Like the Nuance-IBM deal (and unlike the Microsoft acquisition of TellMe), this merger breaks with the obvious big-fish small-fish paradigm. Here, a larger company's (IBM, Siemens) R&D division was sold to a smaller, more specialized company (SVOX, Nuance).
Both transactions come with an intend to pursue development of novel interactive voice applications. However while Nuance announced the potential development of applications across platforms and environment with IBM expertise and IP, SVOX appears to stay on course with its successful line of automotive solutions to build
"a commanding market share in speech solutions for premium cars".

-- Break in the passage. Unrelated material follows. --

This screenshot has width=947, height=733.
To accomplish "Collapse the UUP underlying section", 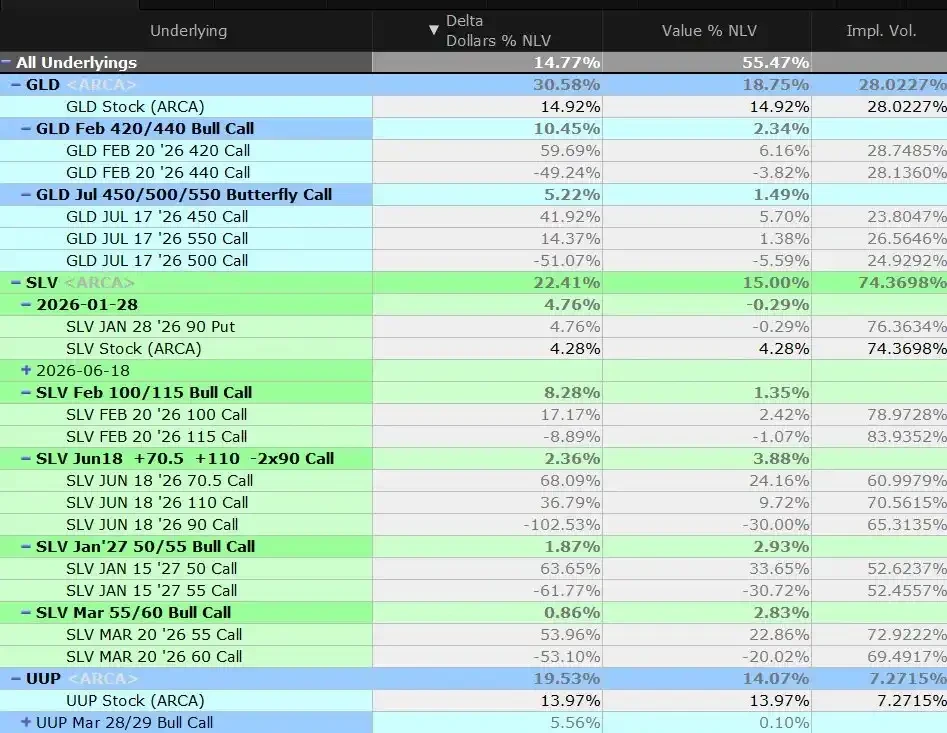I will tap(16, 679).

This deal adds SVOX to a list of companies offering network and embedded speech recognition technologies, also including Nuance, Telisma, Loquendo and Microsoft. Financial terms of the deal were not announced.

Friday, January 16, 2009

Nuance acquires IBM speech patents

Nuance yesterday announced the acquisition of speech-related patents from IBM. The deal encompasses a "licensing and technical services agreement", with IBM continuing to support existing customers. Integrated solutions of the two companies' technologies are expected in two years time, according to the press release.

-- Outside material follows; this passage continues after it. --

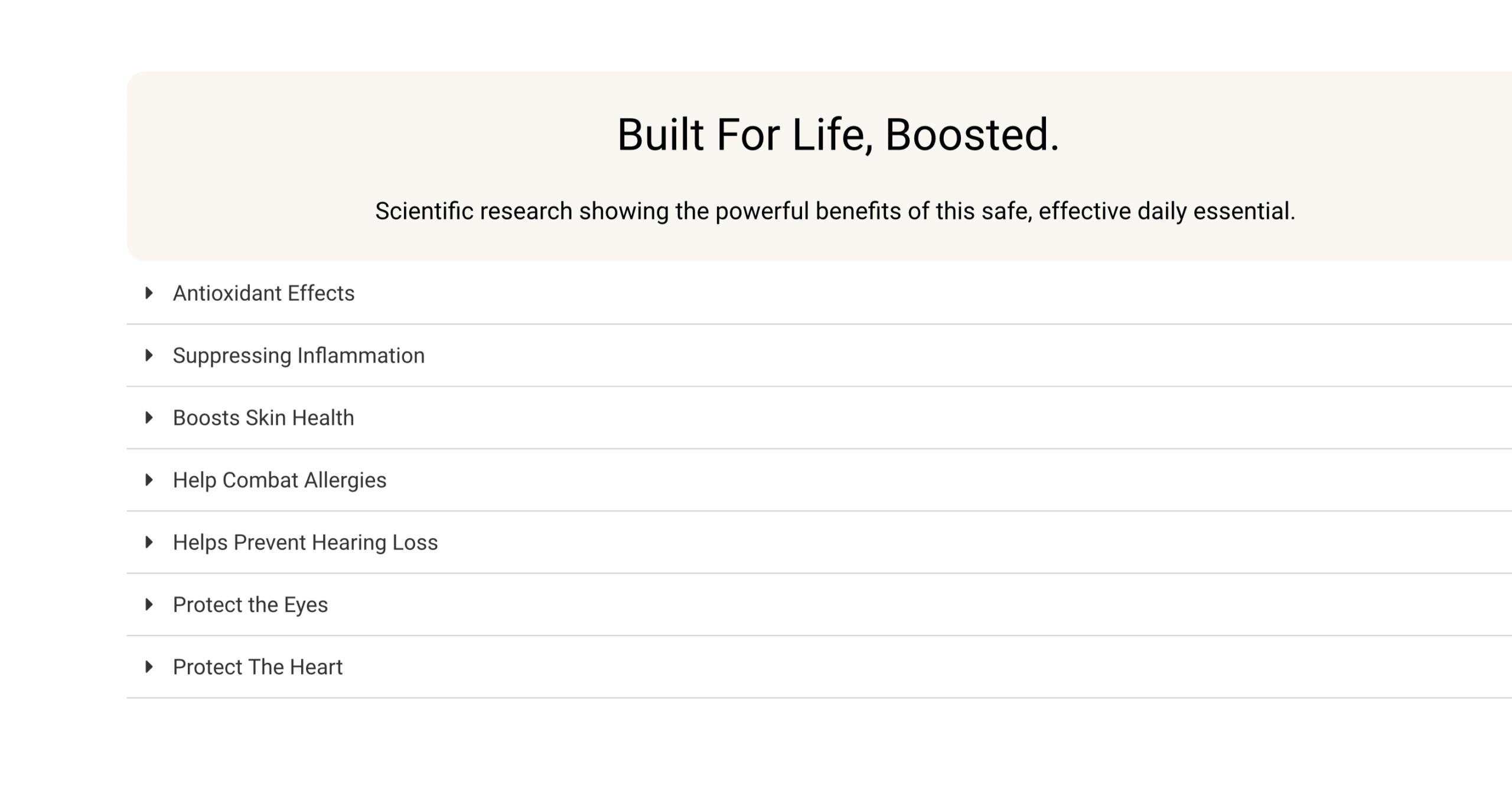Open the Help Combat Allergies heading text
The image size is (1512, 810).
(x=279, y=480)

This deal represents a further step in market consolidation, which Nuance has pursued via a number of mergers and acquisitions over the past years. Friends in the industry tell me IBM has been trying to market their suite of IVR voice application server software more aggressively, however speech research activity, once part of the company's "pervasive computing" vision, has declined lately.

Perhaps the IBM vision will bear fruit at Nuance, as the announcement comes with a commitment " to proliferate advanced speech capabilities across a broad range of devices and environments". One thing is sure: much like Nuance's recent acquisition of Philips voice products, years after taking over Philips IVR products and solutions, this deal represents another closure, as Nuance has been marketing and supporting IBM's ViaVoice product line for years. The de facto number of competitors on the speech and voice technology market is shrinking, as applications become more mainstream.